Walaupun sudah diputuskan di Rakortas Menko Perekonomian, impor raw sugar sebanyak 381.000 ton belum bisa berjalan mulus. Plt. Dirjen Perdagangan Luar Negeri Kementerian Perdagangan, Karyanto Suprih menyatakan, hingga kini Kemendag belum mengeluarkan izin impor raw sugar tersebut.
“Memang telah disepakati akan impor, namun saat ini Kemendag belum mengeluarkan izin impornya,” tuturnya di Jakarta, akhir pekan lalu.
Menurutnya, belum keluarnya izin impor itu dikarenakan masih perlu dilakukan pembicaraan atau kesepakatan mengenai beberapa hal yang terkait dengan pelaksanaan impor dan penerapannya di dalam negeri.

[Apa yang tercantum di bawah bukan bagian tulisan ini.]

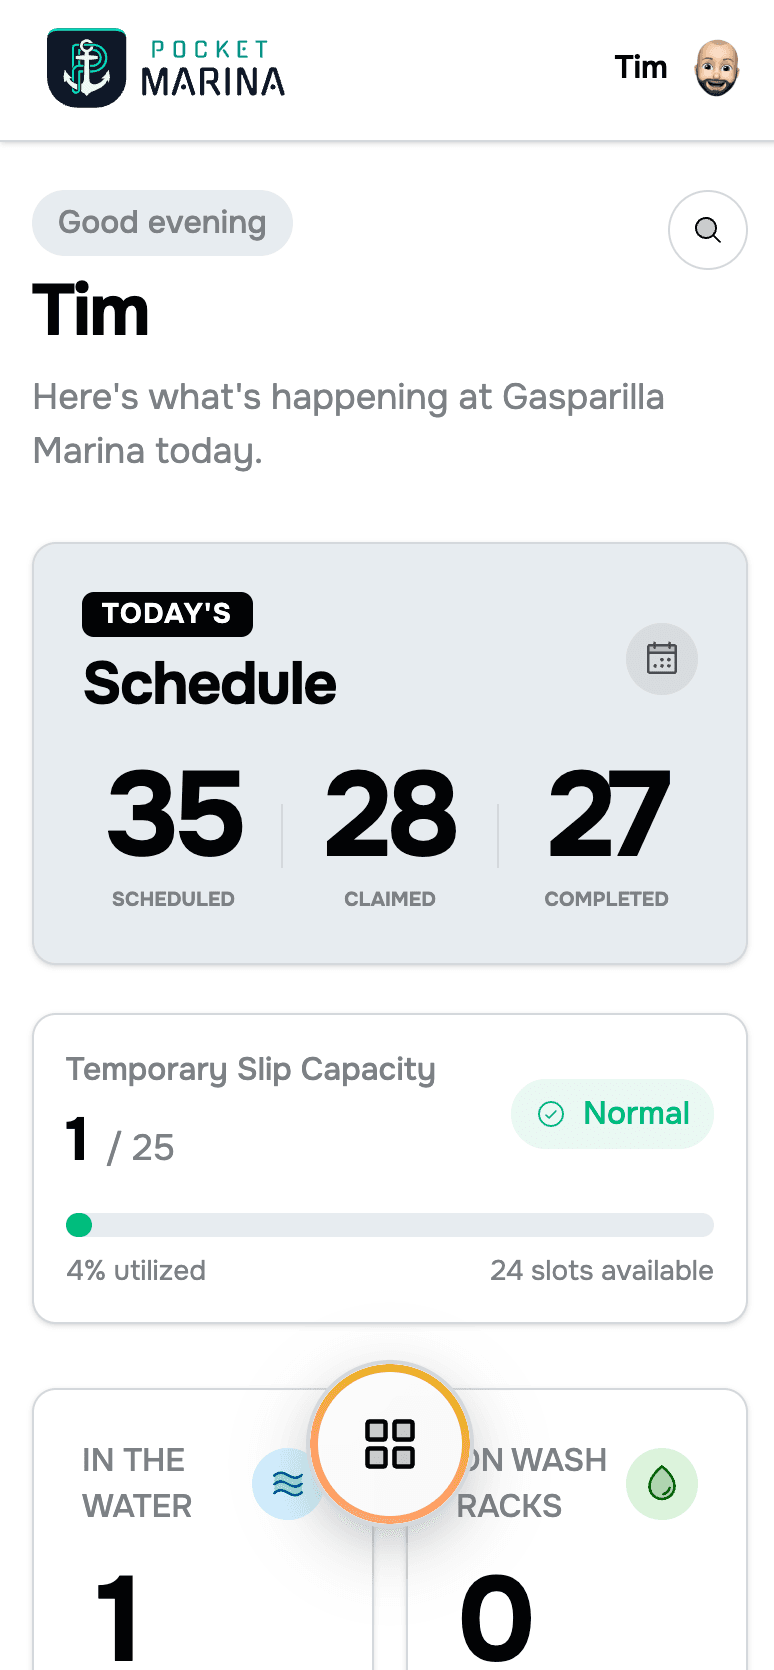Open the floating grid menu button
This screenshot has width=774, height=1670.
tap(389, 1443)
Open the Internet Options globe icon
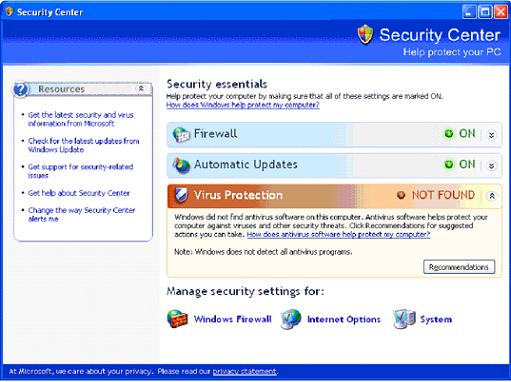This screenshot has width=511, height=382. pyautogui.click(x=291, y=319)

“Pekan depan kami akan mengadakan pertemuan dengan instansi terkait untuk membahas hal-hal teknis dalam pelaksanaan impor dan penerapannya di dalam negeri,” paparnya.
Karyanto juga menegaskan, kebijakan impor raw sugar sebanyak 381.000 ton itu dilakukan dengan tujuan memberikan bantuan kepada petani tebu untuk mendapatkan tingkat rendemen yang lebih tinggi.
“Kebijkan impor raw sugar itu bukan dilakukan karena kekurangan pasokan atau tingginya harga gula. Tapi jika memang dengan masuknya raw sugar itu nantinya harga gula akan turun, itu sangat bagus,” ucapnya.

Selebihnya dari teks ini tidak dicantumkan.